It was an ordinary day in second grade. I was a full on scrawny eight year old with missing teeth and an unkept ponytail. Our class was outside for recess; dozens of children running and screaming off extra energy. The twenty minutes passed quickly and the bell rang, signaling for us to form a single file line outside the school doors. While shuffling into placement, a classmate turned around, looked me square in the eye and said, “you don’t have real parents.”
You don’t have real parents.
These words, spoken in innocent ignorance, have stuck with me for years.
To those who aren’t adopted, the term real parents is often synonymous with birth parents.
Have you ever met your real parents? Do you know who your real parents are?

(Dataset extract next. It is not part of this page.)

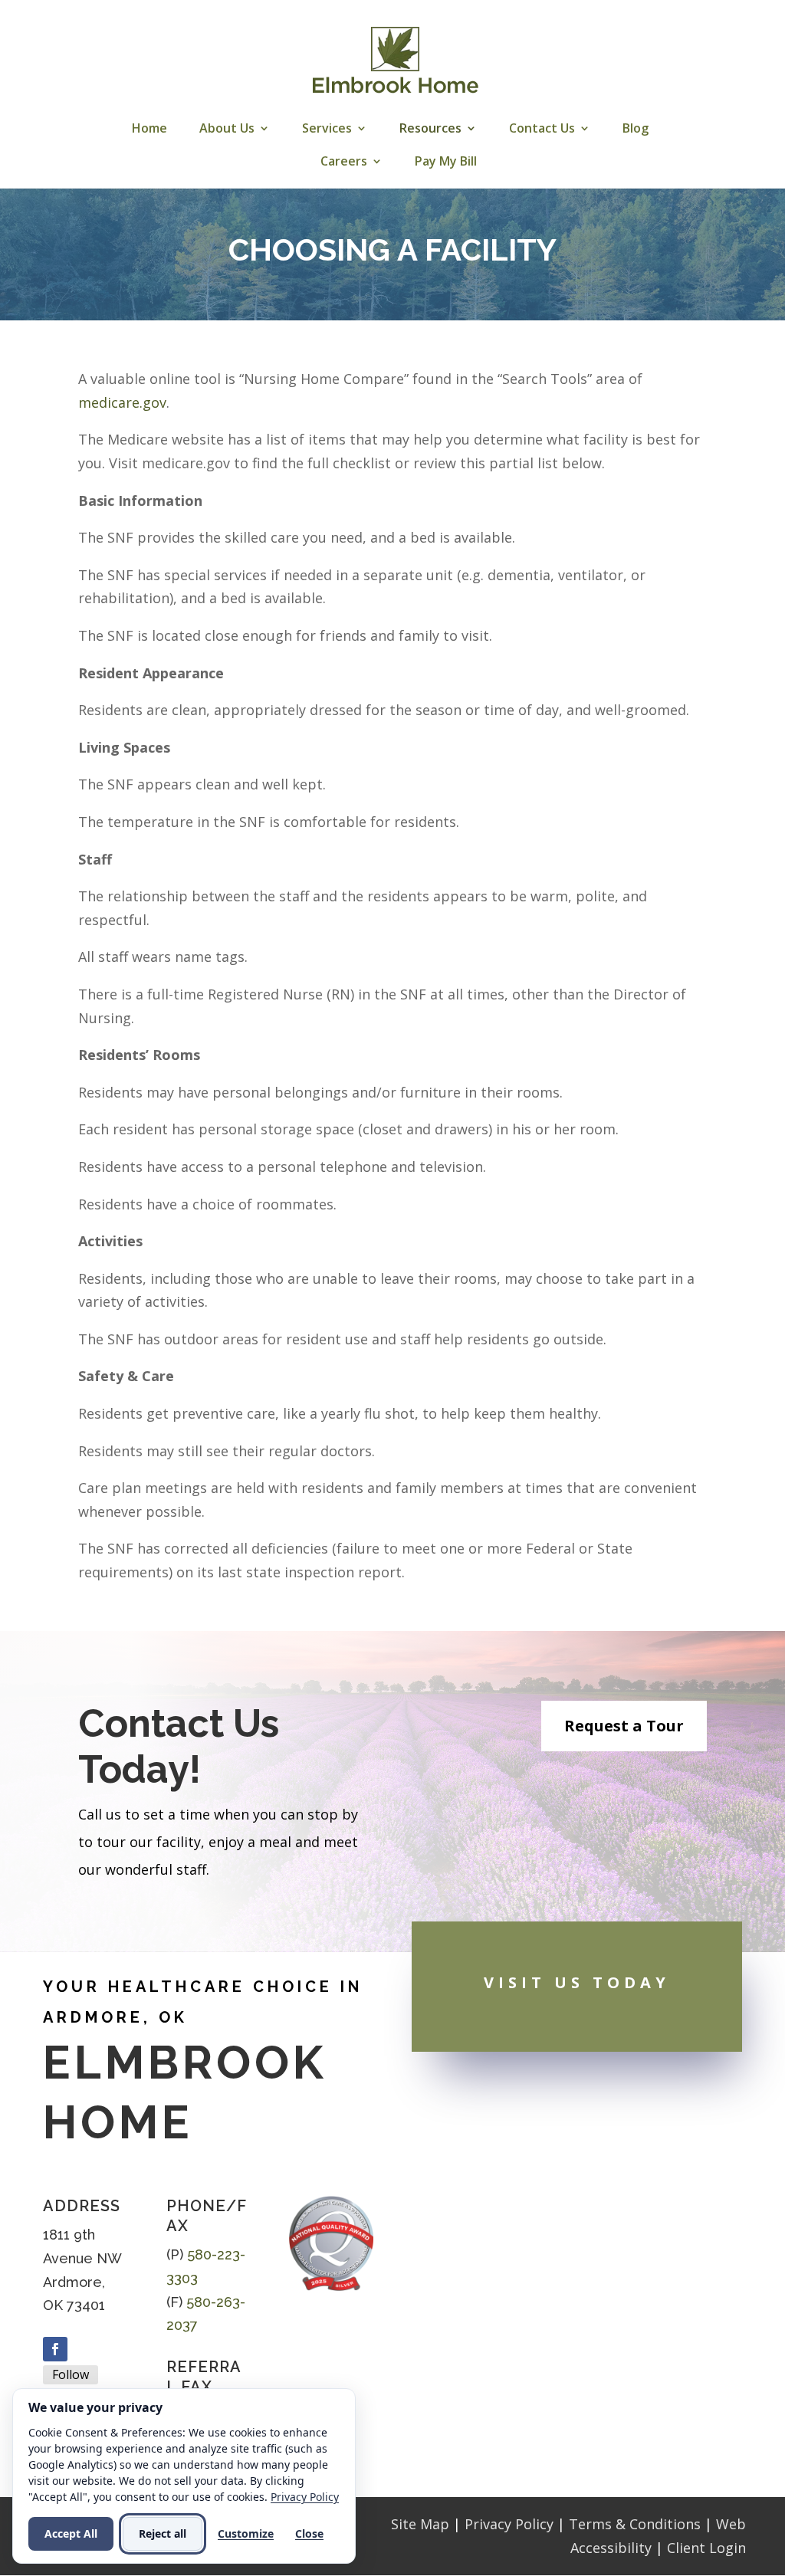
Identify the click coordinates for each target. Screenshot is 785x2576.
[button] (55, 2349)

What do your real parents look like?
It’s almost as if the knowledge of an adoption and the lack of blood relation that it creates between the child and parent denotes the realness of the relationship.
I do have real parents. I know who my real parents are and I have met them; they raised me. My real parents are the ones who fed me a warm meal, who tucked me in at night, who brought me to dance class. My real parents and I share no biological traits. But, I have no hesitation in acknowledging that they are my real parents.

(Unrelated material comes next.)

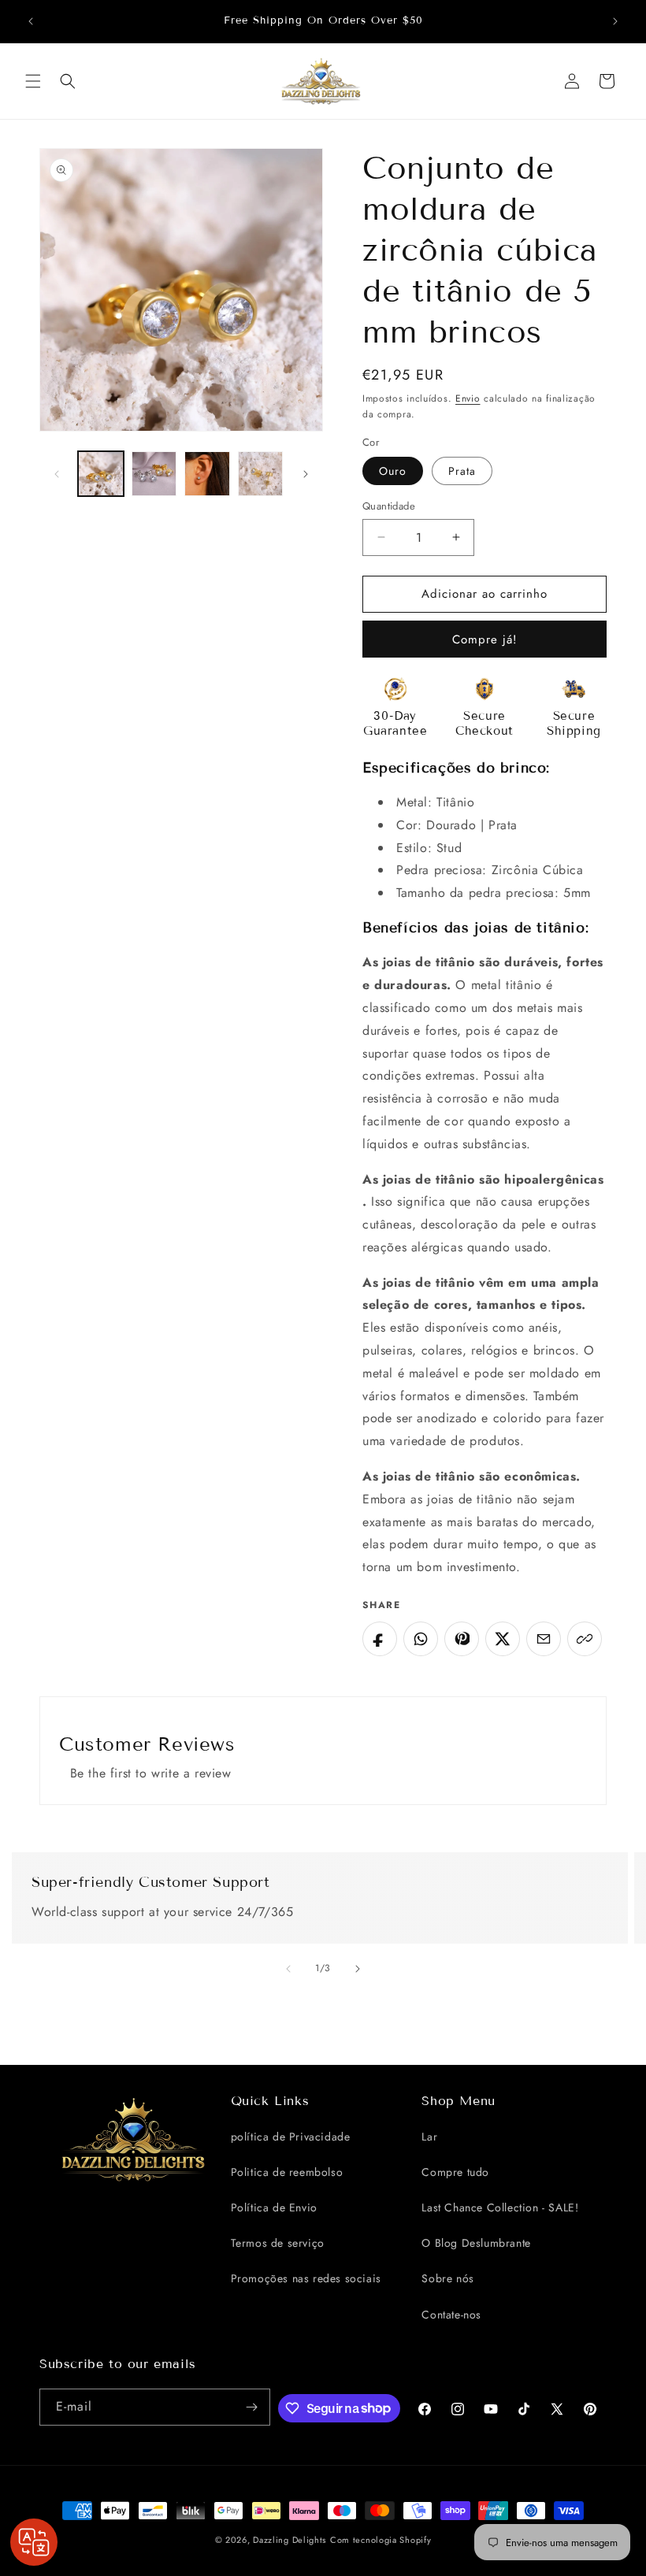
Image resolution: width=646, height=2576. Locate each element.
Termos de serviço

I also have biological parents. The ones who’s DNA is in my being. The mom who tried to raise me but couldn’t and the dad who told no one of my existence and had no interaction in my life. The parents who didn’t take my first day of school pictures, applaud me after piano recitals, or throw me a graduation party. The individuals who had no presence throughout my upbringing. The ones who people refer to as my real parents.
Next time you find yourself in conversation with an adoptee, be inquisitive but inclusive. We may have different perceptions on life, but that’s what makes us who we are. Each experience and every unique story is worthy of being heard.